Reproduce, please, the line that holds "Task: Open the Monde Libre menu section" and all later lines through the end of the entries below, exactly; omit pictures.

# # #

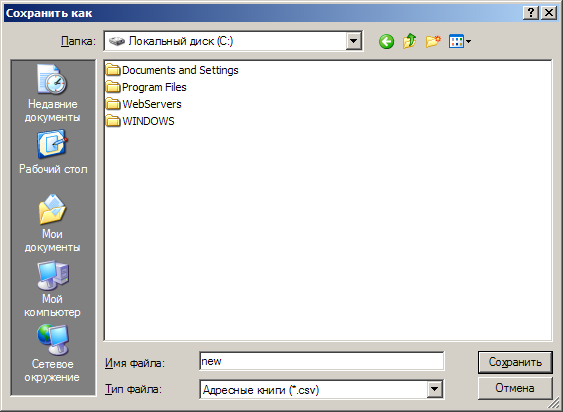The height and width of the screenshot is (412, 563).
Task: Go back using the green arrow icon
Action: (386, 42)
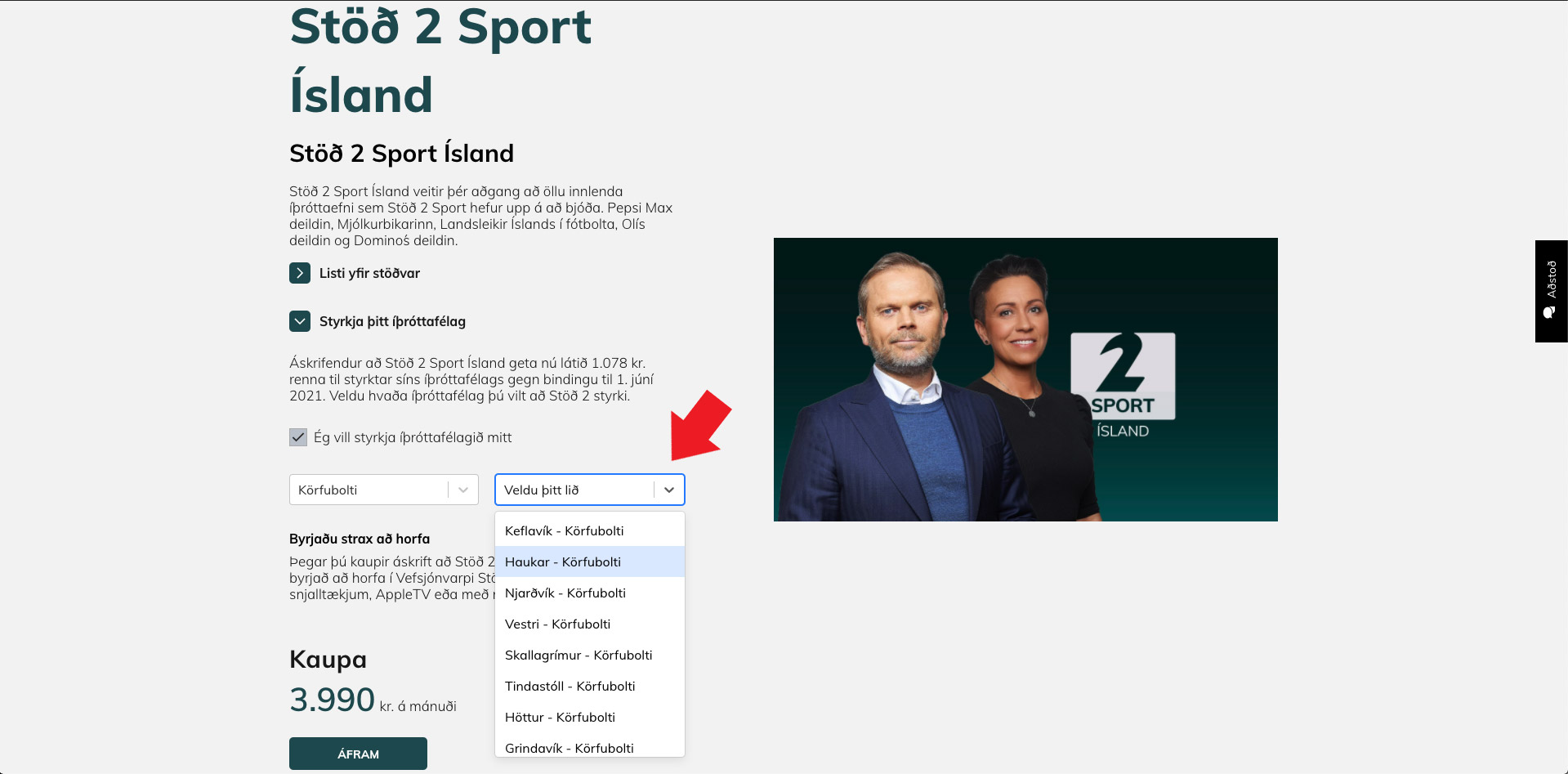Select Grindavík - Körfubolti at list bottom
The height and width of the screenshot is (774, 1568).
click(590, 745)
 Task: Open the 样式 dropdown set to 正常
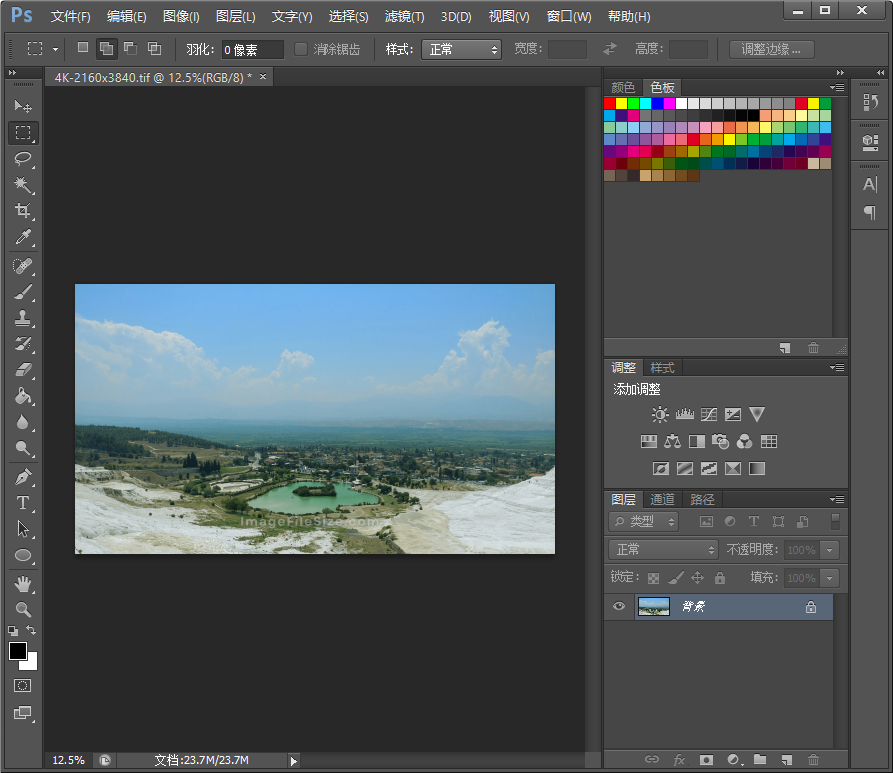461,49
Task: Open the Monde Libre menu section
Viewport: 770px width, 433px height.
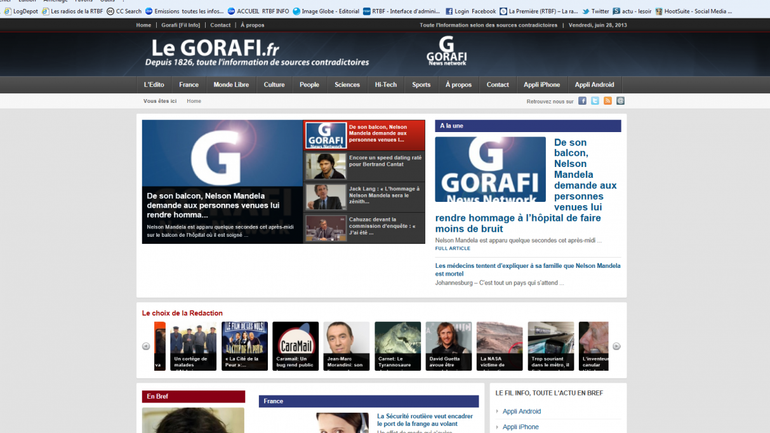Action: pos(231,85)
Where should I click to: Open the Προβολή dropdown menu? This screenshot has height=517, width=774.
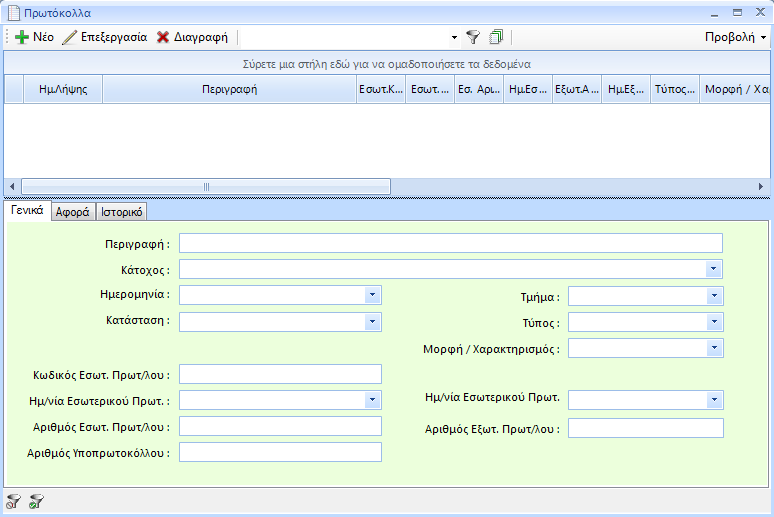[x=736, y=37]
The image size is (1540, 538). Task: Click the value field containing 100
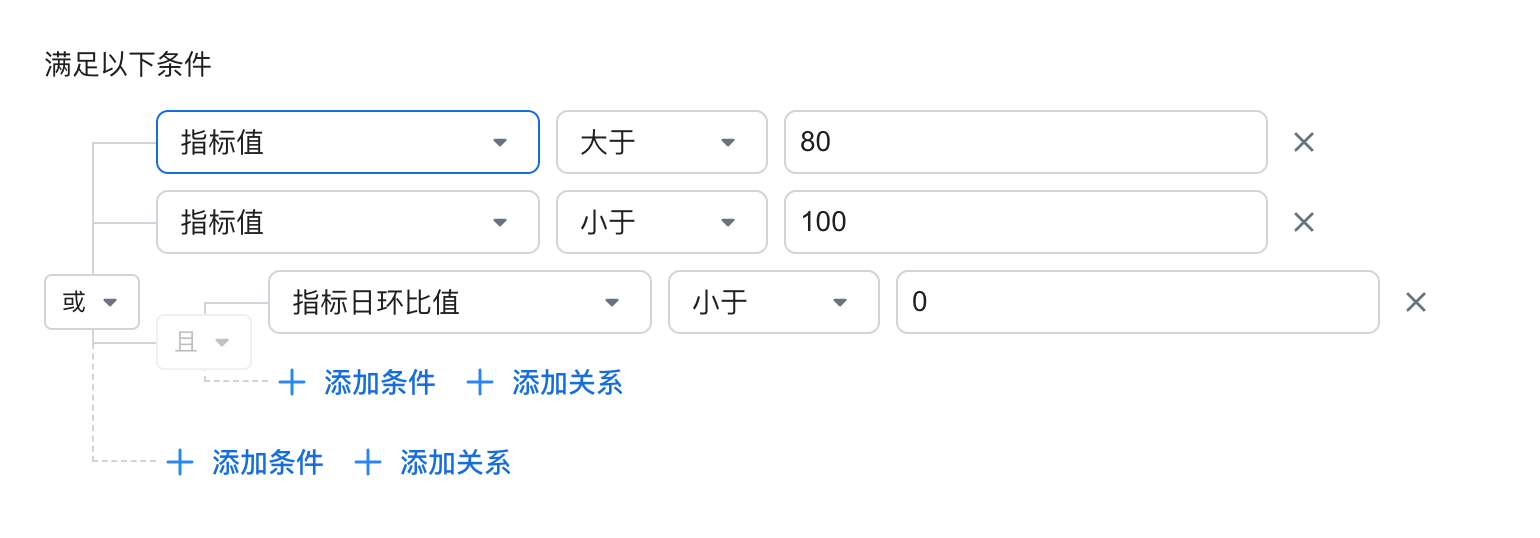(x=1025, y=222)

# # #

» The answer:
Task: Open the Monde Libre menu section
Viewport: 770px width, 433px height.
Action: pos(231,85)
Where should I click to: Open the Προβολή dropdown menu? This screenshot has height=517, width=774.
[x=736, y=37]
The image size is (1540, 538). Task: Click the value field containing 100
(x=1025, y=222)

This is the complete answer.